Pada 11 Agustus 2025, KPK merilis perkiraan awal kerugian negara dalam kasus ini, yang mencapai lebih dari Rp1 triliun atau sekitar US$57,8 juta. Angka fantastis ini mengindikasikan skala korupsi yang besar dan berdampak luas. Bersamaan dengan itu, KPK juga mengeluarkan larangan bepergian ke luar negeri selama enam bulan untuk tiga individu yang diduga terlibat.

Individu yang dikenai larangan bepergian tersebut adalah mantan Menteri Agama Yaqut Cholil Qoumas, Ishfah Abidal Aziz alias Gus Alex yang merupakan mantan staf khusus Menteri Qoumas, serta Fuad Hasan Masyhur, pemilik agen perjalanan haji Maktour. Perkembangan penyelidikan terus berlanjut, dan pada 18 September 2025, KPK menduga 13 asosiasi dan 400 agen perjalanan haji juga terlibat dalam kasus ini.

Dugaan Penyelewengan Alokasi Kuota Haji Tambahan

Selain penyelidikan oleh KPK, Komite Khusus DPR RI untuk Penyelidikan Haji juga menyampaikan beberapa kejanggalan dalam penyelenggaraan ibadah haji tahun 2024. Salah satu poin utama yang disoroti oleh komite khusus ini adalah distribusi kuota 50:50 dari alokasi 20.000 kuota tambahan yang diberikan pemerintah Arab Saudi. Kuota tambahan tersebut diduga tidak dialokasikan secara proporsional.

Pada saat itu, Kemenag mengalokasikan kuota tambahan sebanyak 10.000 untuk jemaah haji reguler dan 10.000 untuk jemaah haji khusus. Pembagian 50:50 ini menjadi perhatian karena dianggap bertentangan dengan regulasi yang berlaku. Hal ini secara jelas kontradiktif dengan Pasal 64 Undang-Undang Nomor 8 Tahun 2019 tentang Penyelenggaraan Ibadah Haji dan Umrah.

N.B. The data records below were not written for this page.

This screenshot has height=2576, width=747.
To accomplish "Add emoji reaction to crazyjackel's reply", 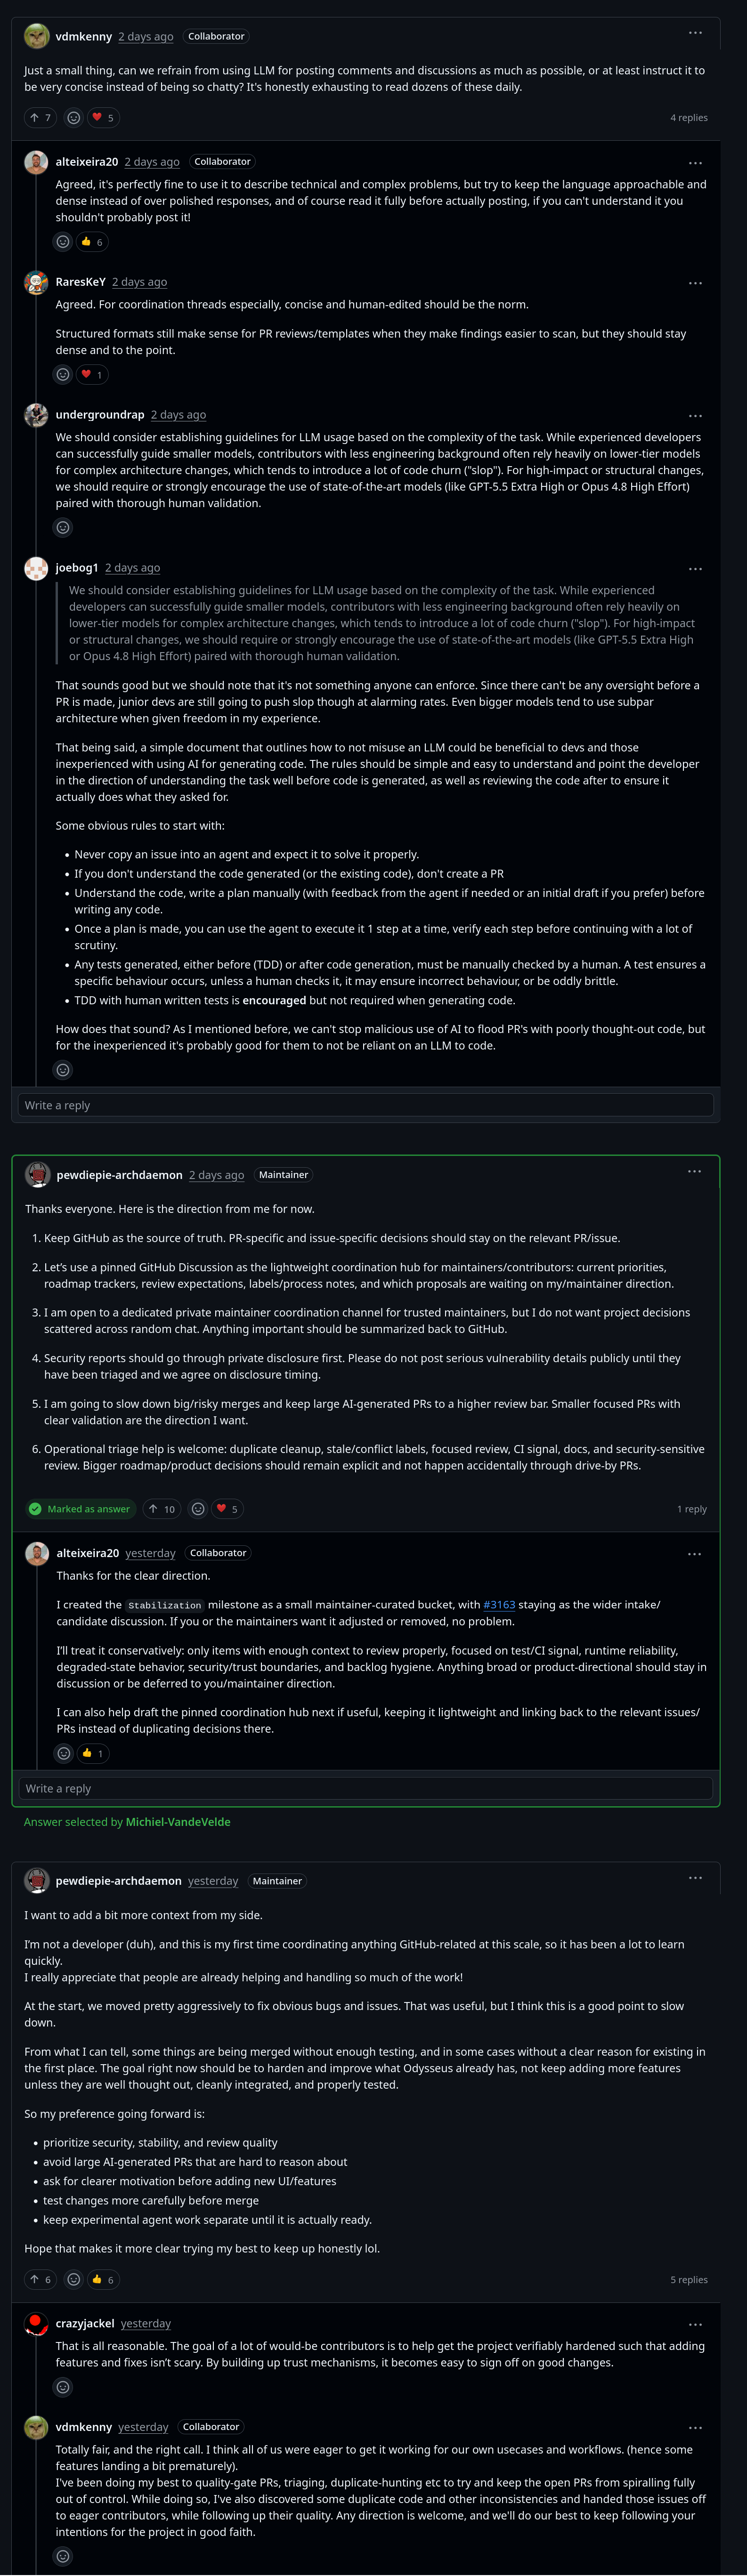I will [63, 2388].
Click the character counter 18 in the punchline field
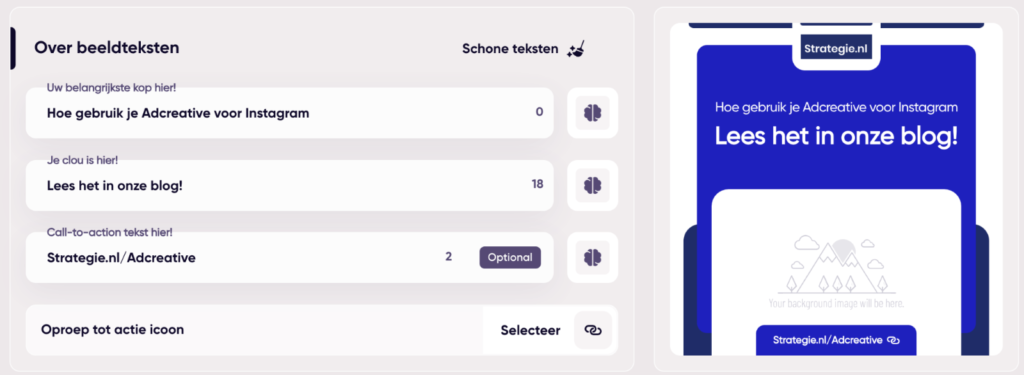 pyautogui.click(x=537, y=184)
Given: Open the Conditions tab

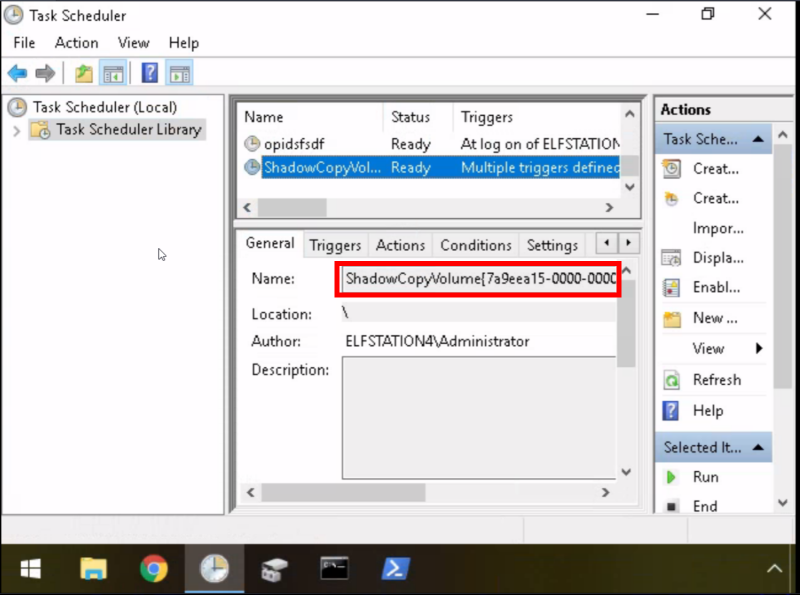Looking at the screenshot, I should pos(475,245).
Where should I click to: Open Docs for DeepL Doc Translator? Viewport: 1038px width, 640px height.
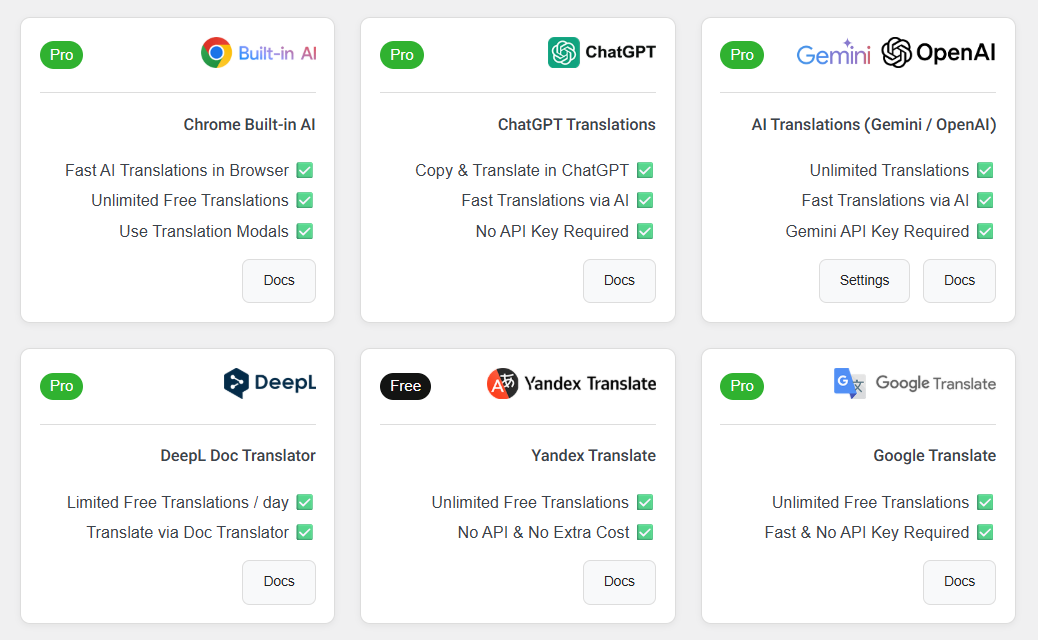(279, 582)
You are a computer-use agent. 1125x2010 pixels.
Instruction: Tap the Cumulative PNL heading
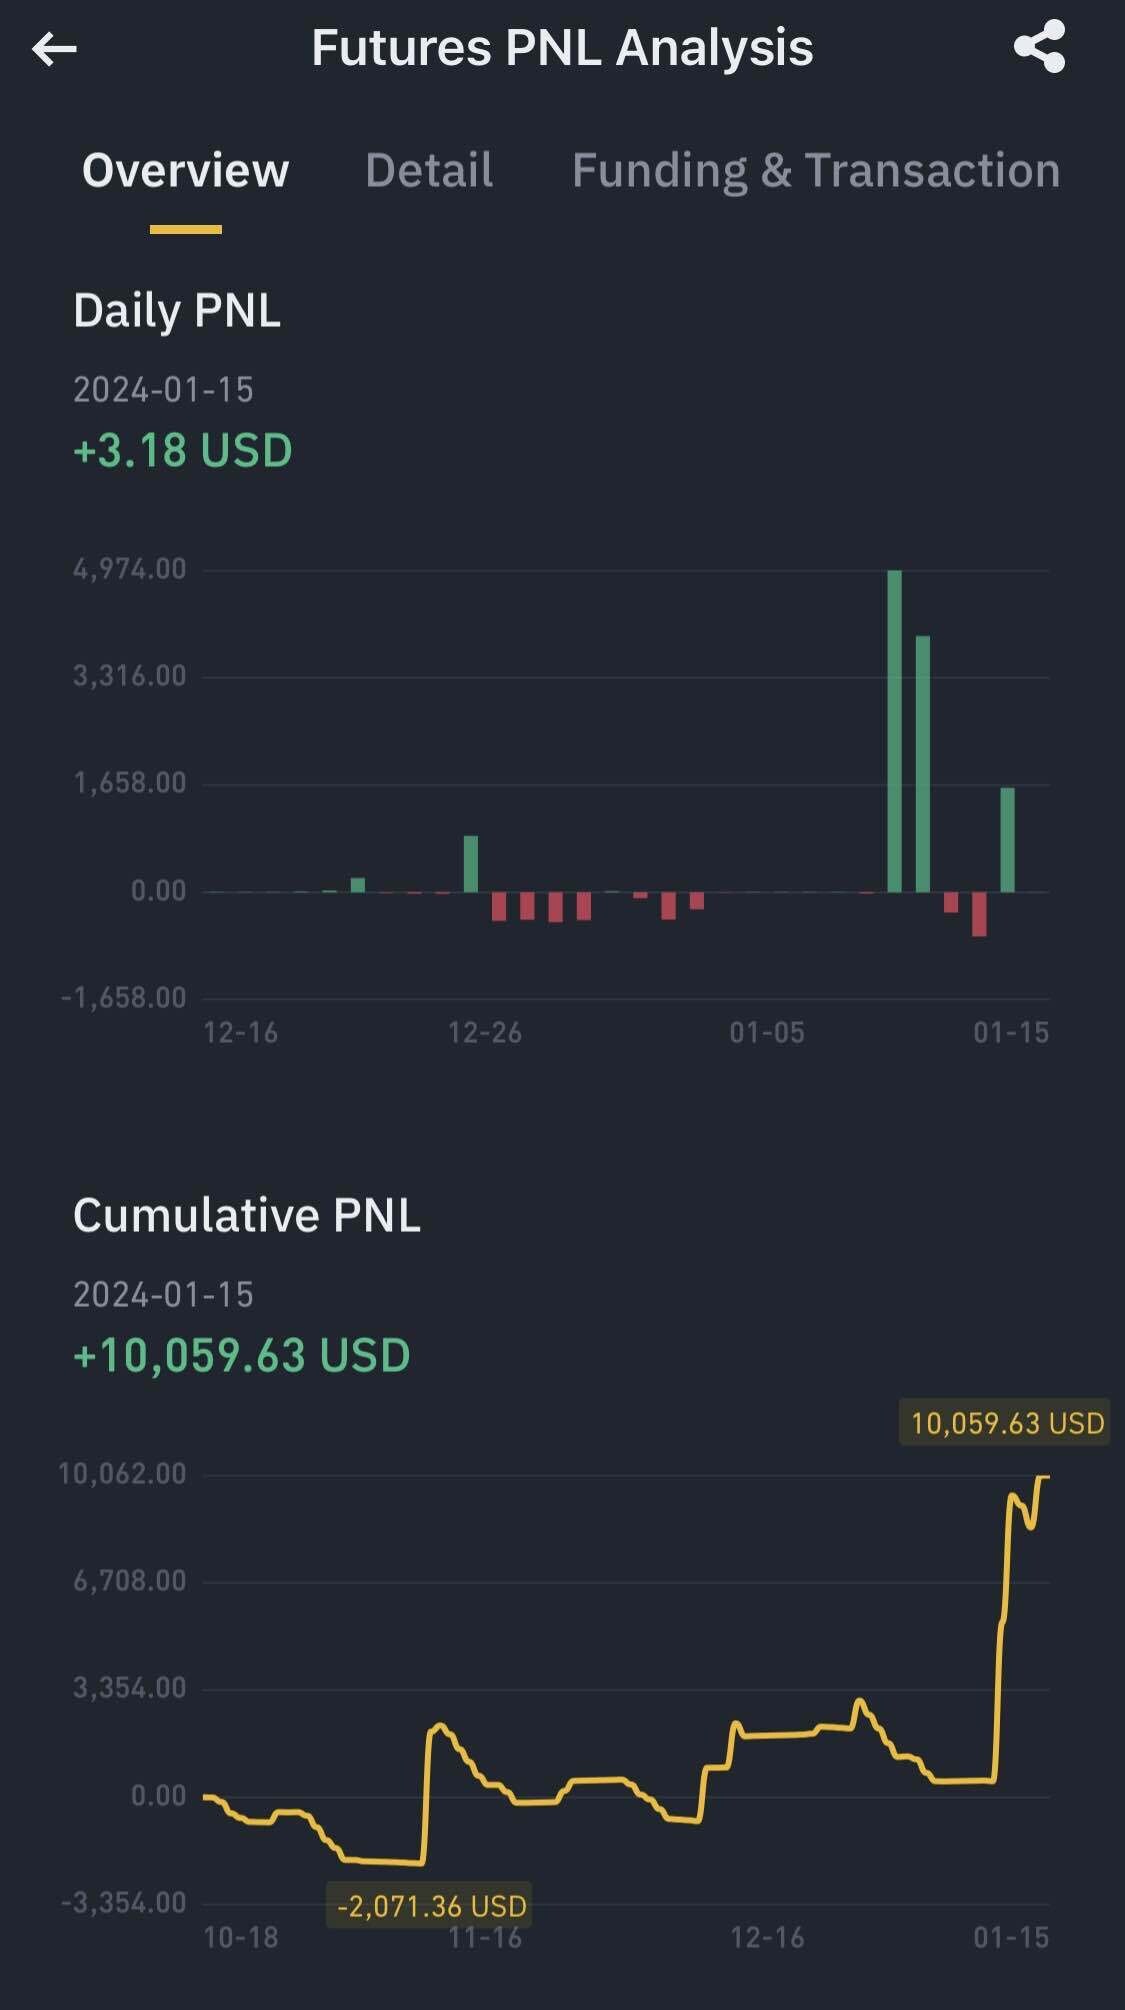tap(247, 1216)
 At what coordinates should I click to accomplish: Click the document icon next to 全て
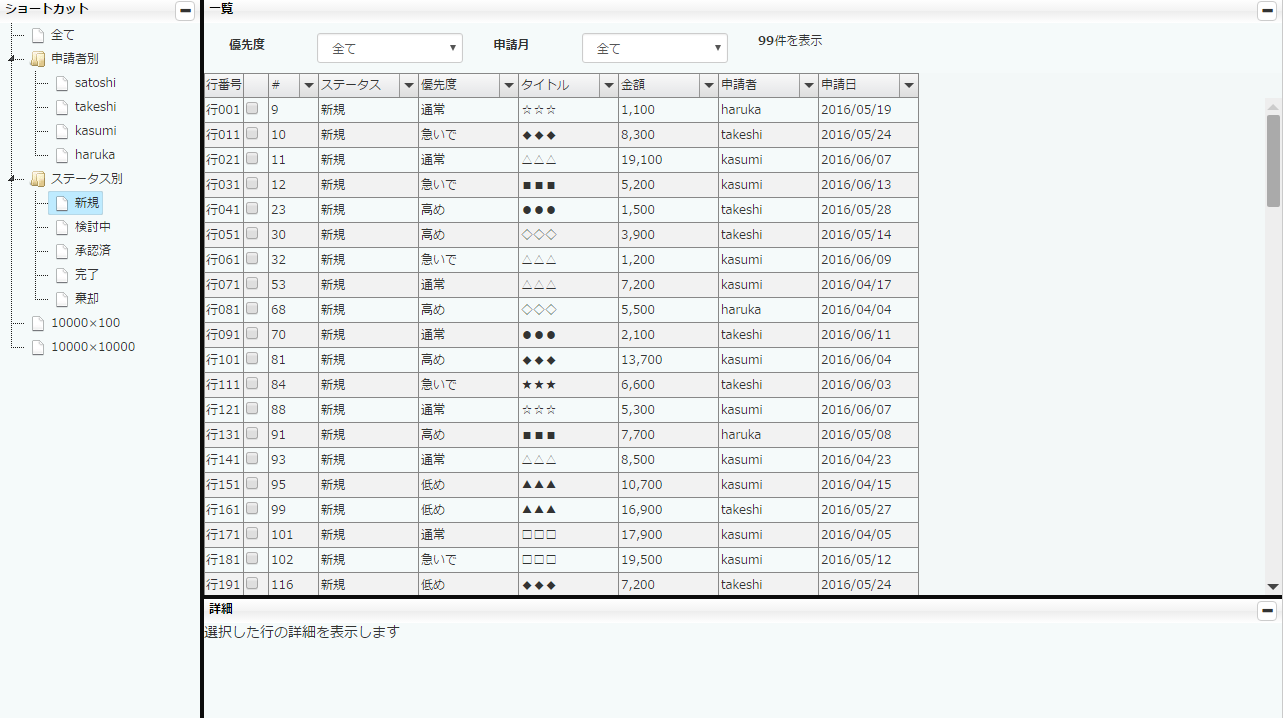(x=38, y=35)
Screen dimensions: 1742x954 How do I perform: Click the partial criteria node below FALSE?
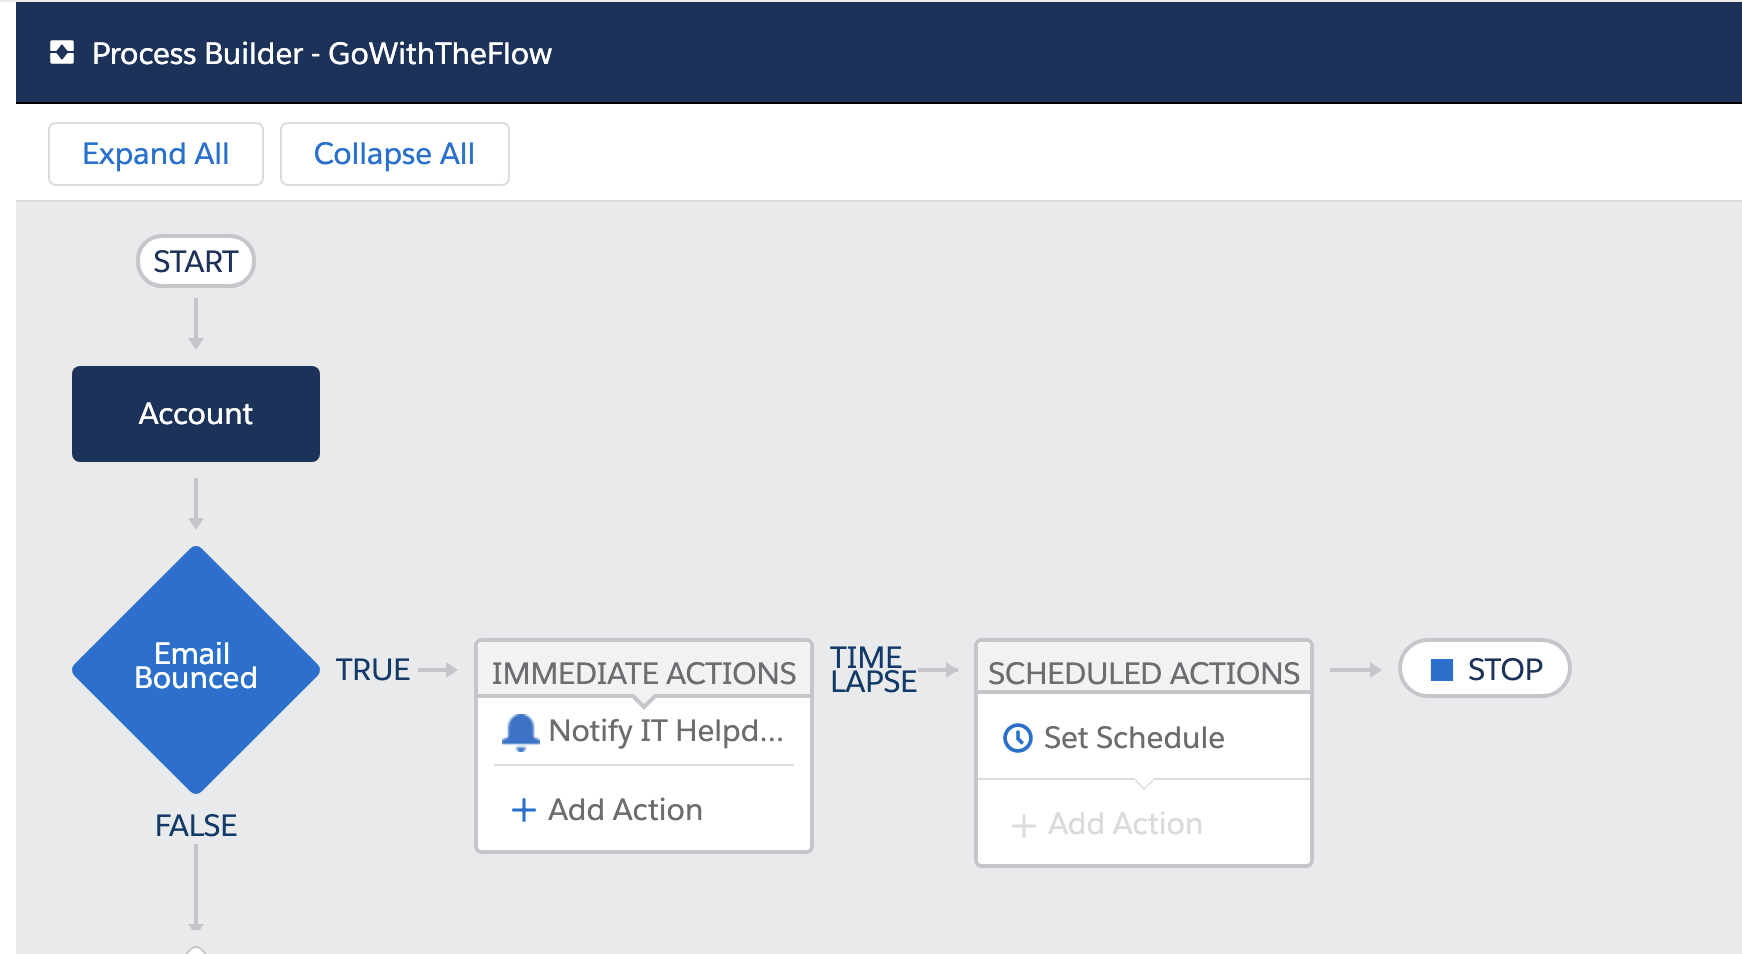tap(196, 949)
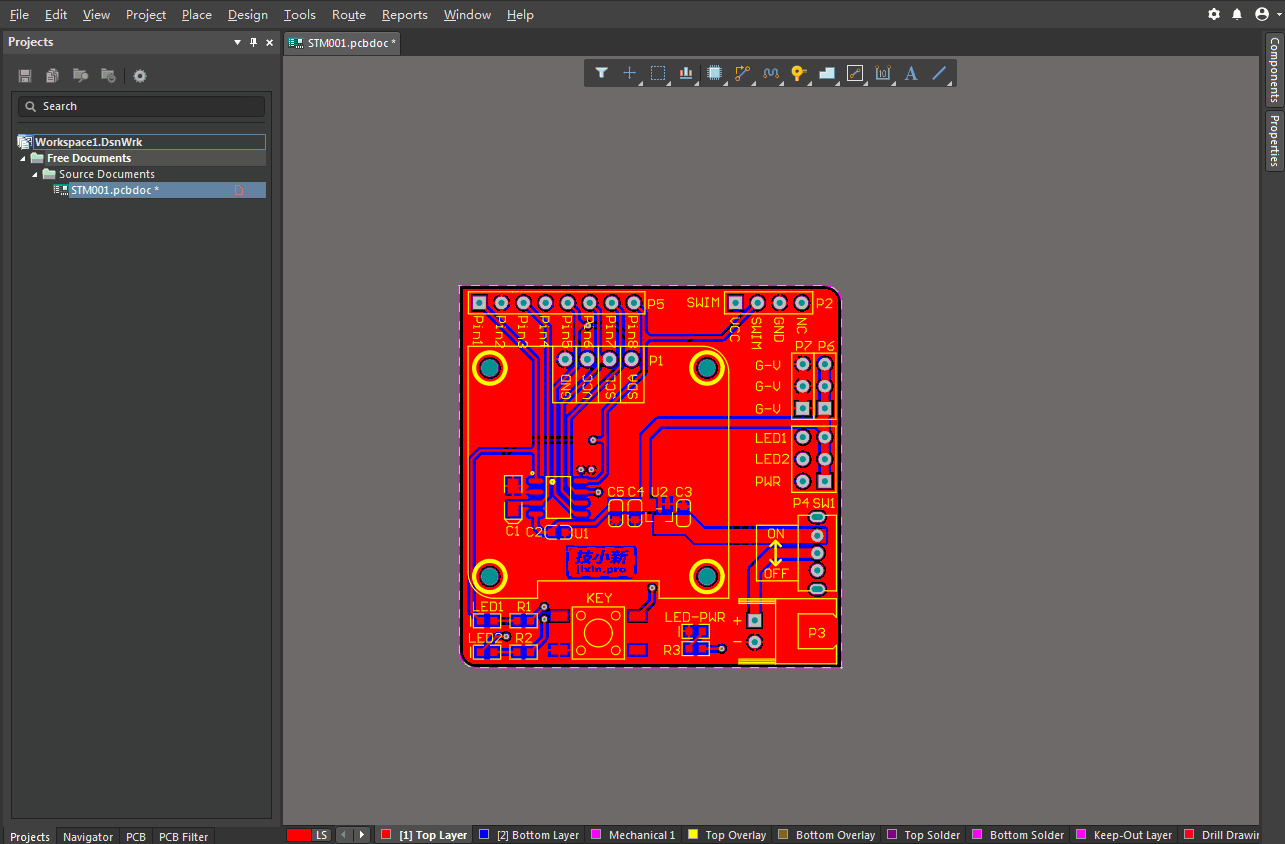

Undang-undang tersebut secara spesifik mengatur bahwa kuota haji khusus seharusnya hanya delapan persen, sementara kuota haji reguler ditetapkan sebesar 92 persen. Disparitas alokasi ini menimbulkan pertanyaan besar mengenai transparansi dan akuntabilitas dalam pengelolaan kuota haji, yang seharusnya diprioritaskan untuk kepentingan jemaah.

  • KPK mengestimasi kerugian negara mencapai lebih dari Rp1 triliun.
  • Tiga individu, termasuk Yaqut Cholil Qoumas dan Ishfah Abidal Aziz, dikenai larangan bepergian ke luar negeri.
  • Dugaan keterlibatan 13 asosiasi dan 400 agen perjalanan haji dalam kasus ini.
  • Alokasi kuota tambahan haji 2024 sebesar 50:50 (reguler dan khusus) dianggap melanggar UU Nomor 8 Tahun 2019.